Teaching and Learning
We implement our curriculum through Purple Mash. This is an online program that supports the teaching of computing in sequential, small steps. Teaching is centred around three key strands of learning: Computer Science, Digital Literacy and Information Technology. Teaching provides regular opportunities for pupils to code and debug, explore networks and databases and create in a variety of different programs using a range of computing devices. Pupils have the opportunity to explore a range of different software throughout their time at Fowey School, building their knowledge of how to use technology in a purposeful way. In addition, they receive regular opportunities to discuss appropriate behaviour online and how to identify and seek support if they feel unsafe.
We at Fowey School, are firm believers that high quality teaching will enable pupils to engage in high quality learning. We therefore ensure that pupils are taught the skills they need to be successful in a series of small steps. These are taught through the use of exploration, trial and error, shared experiences and modelling. Teachers lead pupils to a place of confidence where they feel able to challenge themselves to apply new skills, solve problems and think about alternative approaches.
Each half term pupils explore either one or two units of computing in detail, building on skills they have acquired in previous year groups or terms. Plans are sequential and require learners to put their developing skills into practical use. When revisiting units, pupils demonstrate their understanding before embarking on the next part of their learning journey. This helps to ensure they have the fundamental knowledge and skills needed to be successful in the lesson and that information and skills are retained.
We utilise two main assessment tools in computing. Following each session set as a ‘2Do’ on Purple Mash, teachers can mark the work based on the set learning objective, success criteria and National Curriculum objective. The work they produce and their participation within the lesson will inform the teacher’s judgement. This demonstrates pupils’ journeys throughout each unit of work. The folder of work is then used by the teacher to assess each pupil using a ‘below, ‘working towards’, ‘expected’ or ‘greater depth’ judgement which is recorded on INSIGHT (whole school assessment tracker) at the end of each term. This is monitored by the subject leader and the senior leadership team.
Computing planning follows the Purple Mash program ensuring that lessons are taught in a sequential system that develops skills and knowledge outlined in the national curriculum over time.
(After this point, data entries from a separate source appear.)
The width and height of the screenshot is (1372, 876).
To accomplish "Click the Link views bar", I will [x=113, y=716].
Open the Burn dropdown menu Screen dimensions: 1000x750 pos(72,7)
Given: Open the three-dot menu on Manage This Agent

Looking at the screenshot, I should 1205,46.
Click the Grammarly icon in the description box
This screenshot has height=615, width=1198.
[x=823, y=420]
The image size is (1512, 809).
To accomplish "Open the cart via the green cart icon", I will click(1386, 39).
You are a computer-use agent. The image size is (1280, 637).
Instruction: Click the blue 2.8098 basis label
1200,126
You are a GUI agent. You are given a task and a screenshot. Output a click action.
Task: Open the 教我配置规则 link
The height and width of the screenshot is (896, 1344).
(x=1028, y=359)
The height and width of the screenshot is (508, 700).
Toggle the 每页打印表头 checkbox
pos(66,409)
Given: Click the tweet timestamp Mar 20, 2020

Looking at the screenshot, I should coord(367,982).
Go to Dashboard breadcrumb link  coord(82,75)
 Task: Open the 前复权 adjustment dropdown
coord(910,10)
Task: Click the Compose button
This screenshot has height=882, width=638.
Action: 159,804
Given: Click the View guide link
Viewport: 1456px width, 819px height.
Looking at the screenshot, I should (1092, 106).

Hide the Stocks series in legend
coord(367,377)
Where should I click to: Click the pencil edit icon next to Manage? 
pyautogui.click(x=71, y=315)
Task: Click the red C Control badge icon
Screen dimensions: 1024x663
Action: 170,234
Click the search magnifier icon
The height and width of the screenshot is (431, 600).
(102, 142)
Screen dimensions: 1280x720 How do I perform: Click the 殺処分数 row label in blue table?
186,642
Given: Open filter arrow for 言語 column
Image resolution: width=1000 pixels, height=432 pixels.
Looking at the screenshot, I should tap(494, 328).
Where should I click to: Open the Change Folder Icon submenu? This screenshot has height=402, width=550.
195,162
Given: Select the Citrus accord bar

Purple Mash units are mapped out across the academic year for Y1-Y6 to ensure there are opportunities for pupils to build upon their current knowledge from previous years and for them to deepen their knowledge through planned, purposeful learning.
Pupils are encouraged to recall and use previous learning whilst learning new knowledge. The progression of knowledge and skills is divided into three main areas of computing: computer science, digital literacy and information technology.
Carefully considered investments are made in hardware including smartboards and desktop computers for Year 5 and Year 6 classrooms as well as a set of Surface Go devices for each year group in Year 3 and 4. Each key stage has allocated devices that are maintained by CELT contractors. We are continually improving and reviewing the use of devices to ensure pupils have the appropriate tools to access their learning.
Furthermore, staff also make use of purchased software including Tapestry, TT Rockstars, Spelling Shed, Accelerated Reader, OneDrive and eSchools to support teaching and learning and deliver a high quality, well-resourced curriculum.
The teaching of computing is split into three key strands: computer science, digital literacy and information technology.
Pupils will develop their understanding of algorithms through coding units. They will learn how to create algorithms, debug programs and develop their logical reasoning skills to make predictions. They will develop an understanding of computer networks including the Internet.
The digital literacy strand of each unit will include learning about how to stay safe online in an increasingly technological world. Pupils will learn how to use the internet safely and respectfully and how to identify and report any concerns they may have. This is explicitly taught in online safety units at the beginning of each academic year but is also weaved into all remaining units taught.
The information technology strand of each unit will develop pupils’ understanding of how to use search engines effectively and acquire an ability to identify reliable, trusted information. They will also use technology purposefully through a range of programs to design, create, present, collect and evaluate information in a range of ways.